Je déballe un carré de sucre, avant de le fourrer dans ma bouche. Je sais, c'est aussi dégoûtant qu'écœurant, mais c'est le meilleur moyen d'éviter hypoglycémie malsaine, qui m'attend constamment au moindre effort physique. J'en glisse deux autres dans mes poches, juste au cas où.

Au moment de m'éclipser par la porte, une vague représentation de Simba apparaît au bout du couloir. Les cheveux en bataille, le pouce dans la bouche, et surtout deux pattes du félin de la famille, pendues dans le vide.

Je souris en voyant ma petite sœur approcher, puis grimace en voyant la position de son chat. J'en ai mal pour lui. Il est aussi droit qu'un humain debout le serait, le haut du corps et deux pattes bloqués par le bras replié de sa maîtresse, sans oublier le reste du corps, suspendu au dessus du sol. Le pauvre.

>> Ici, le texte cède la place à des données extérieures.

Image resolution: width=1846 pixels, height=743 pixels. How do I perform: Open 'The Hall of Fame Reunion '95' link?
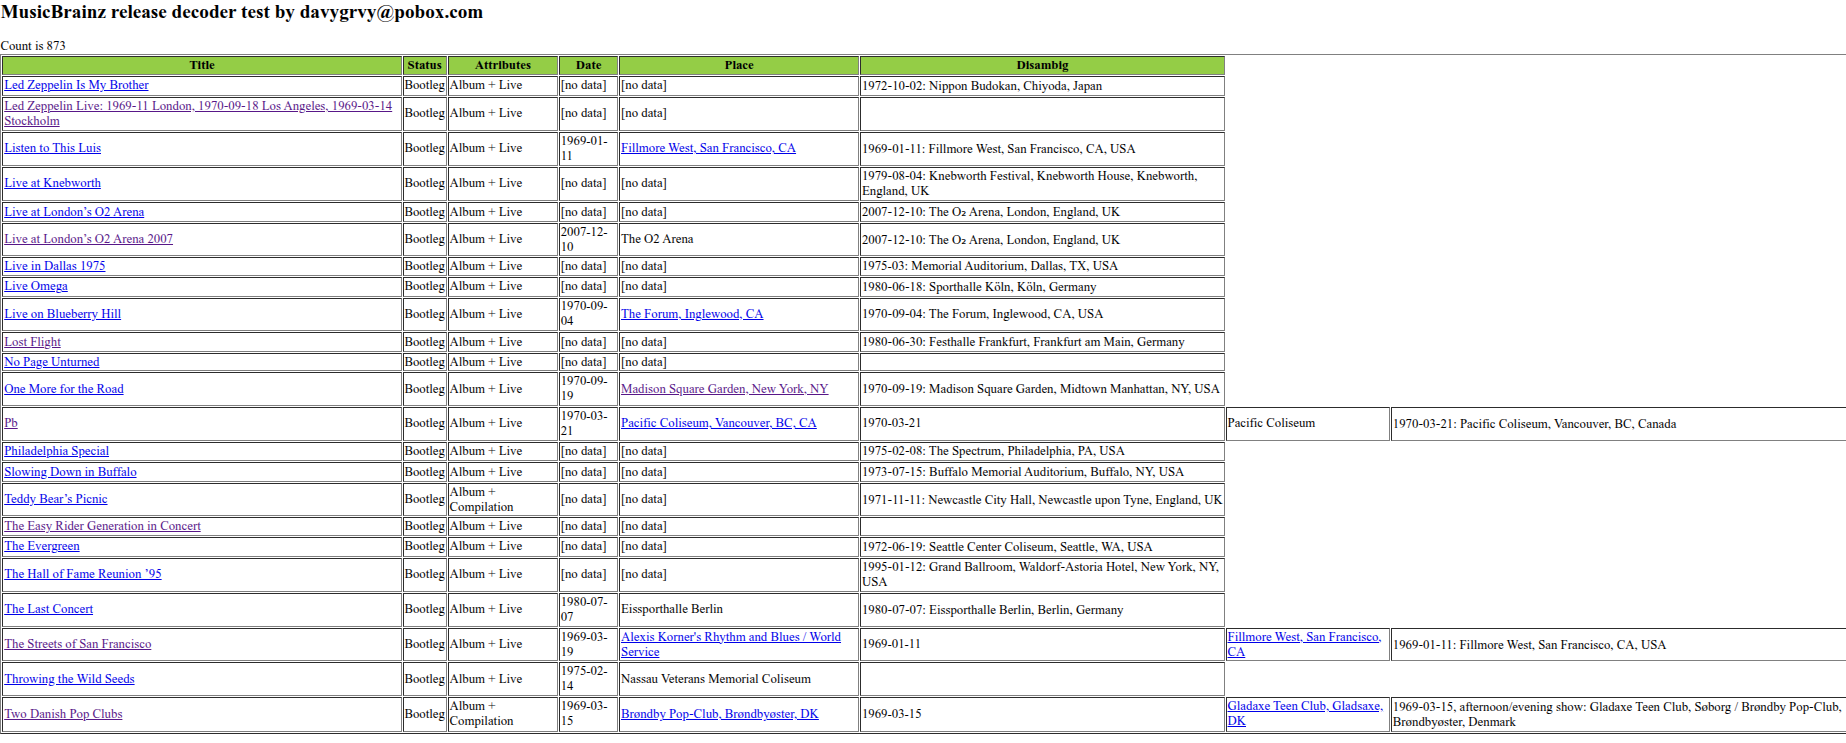coord(83,574)
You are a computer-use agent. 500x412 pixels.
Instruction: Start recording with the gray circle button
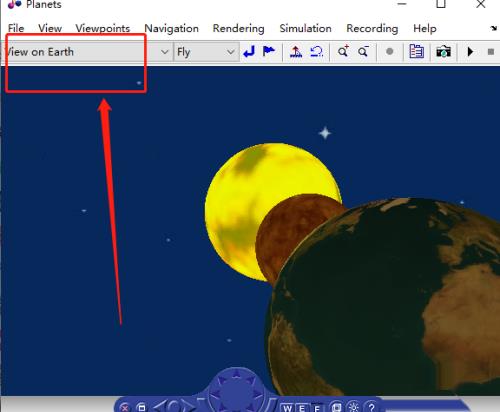(389, 52)
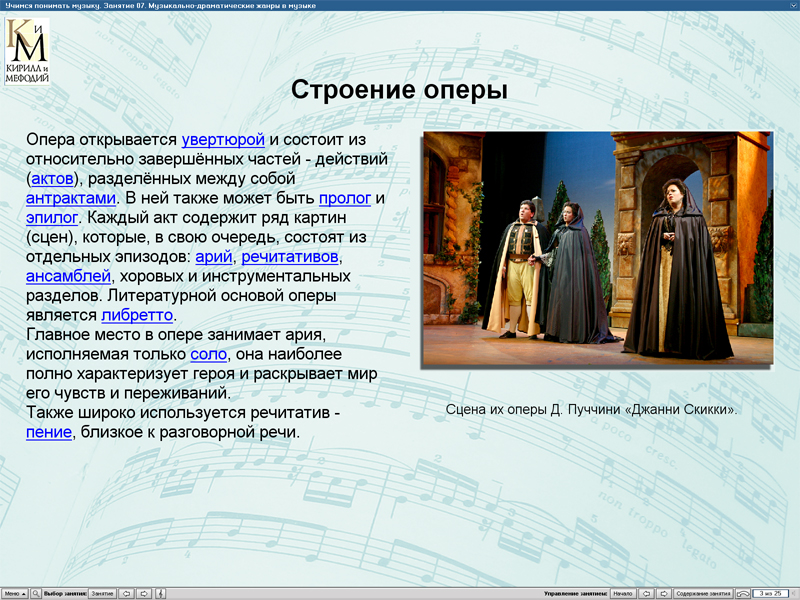The image size is (800, 600).
Task: Go back a slide with the left arrow
Action: tap(646, 592)
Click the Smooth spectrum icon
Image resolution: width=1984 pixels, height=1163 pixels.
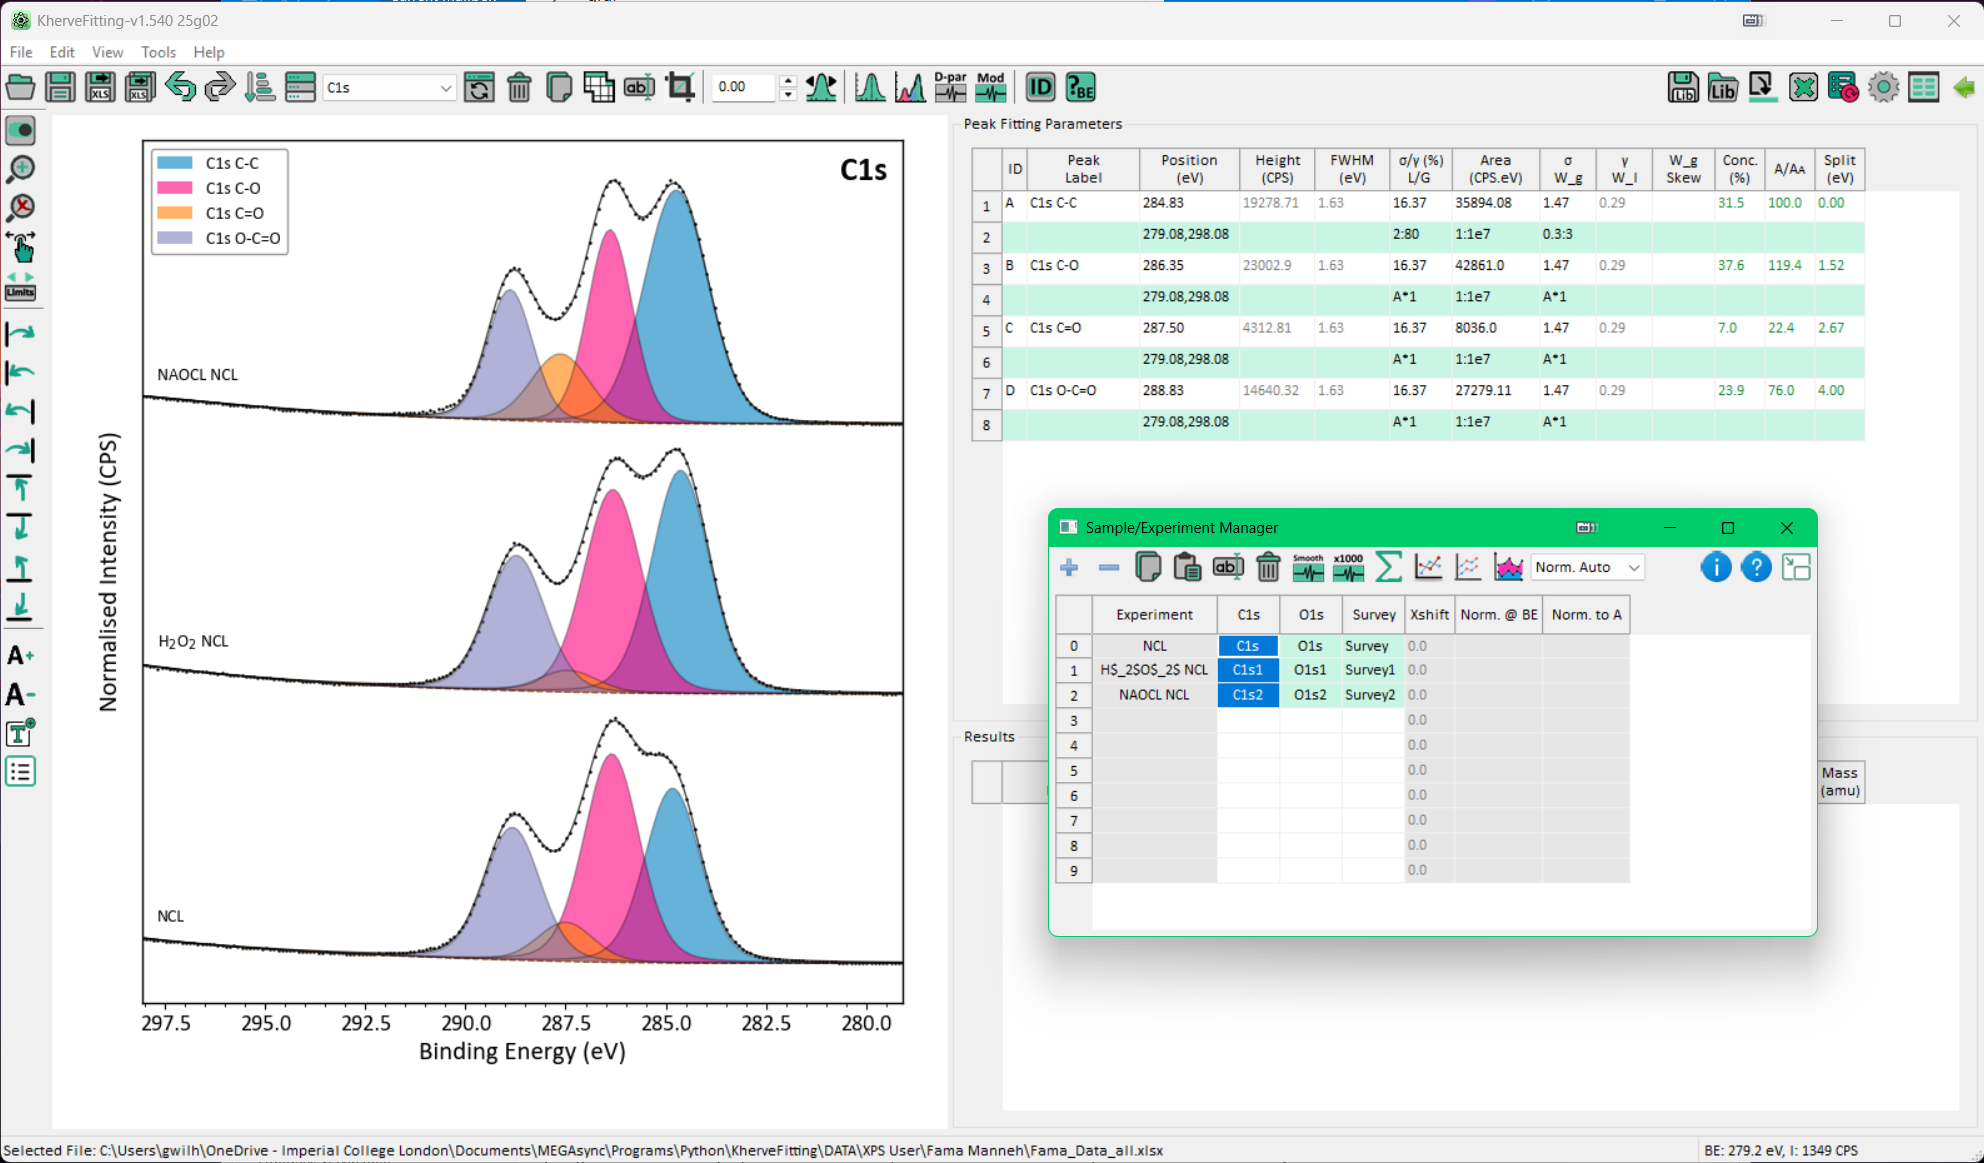point(1308,567)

- Célia, qu'est-ce que tu fais debout ? Il est très tôt ma chérie...

Je m'agenouille à sa hauteur, avant d'avancer ma main vers son minois pour lui caresser la joue. Même endormie, la benjamine de la famille recule d'un pas, évitant tout contact avec moi.

Mon cœur se serre doucement, suite à son refus. Je bloque un soupir entre mes lèvres, avant de sourire une nouvelle fois. Ce n'est pas vraiment de sa faute après tout.

- Che gnarribe plus à chromir.

- Ton pouce, murmuré-je en évitant son regard.

- Je n'arrive plus à dormir.

- Mais c'est trop tôt pour le moment. Il n'y a même pas encore le sept sur l'horloge ma puce.

Elle croise les bras d'un seul coup, laissant retomber le chat sur ses pattes. Ouf... Elle se met à bâiller la minute qui suit, avant de se frotter maladroitement les yeux. Je n'insisterai pas si elle n'était pas fatiguée. Hors là, c'est le cas.

- Tu veux aller voir papa et maman ? proposé-je en penchant la tête.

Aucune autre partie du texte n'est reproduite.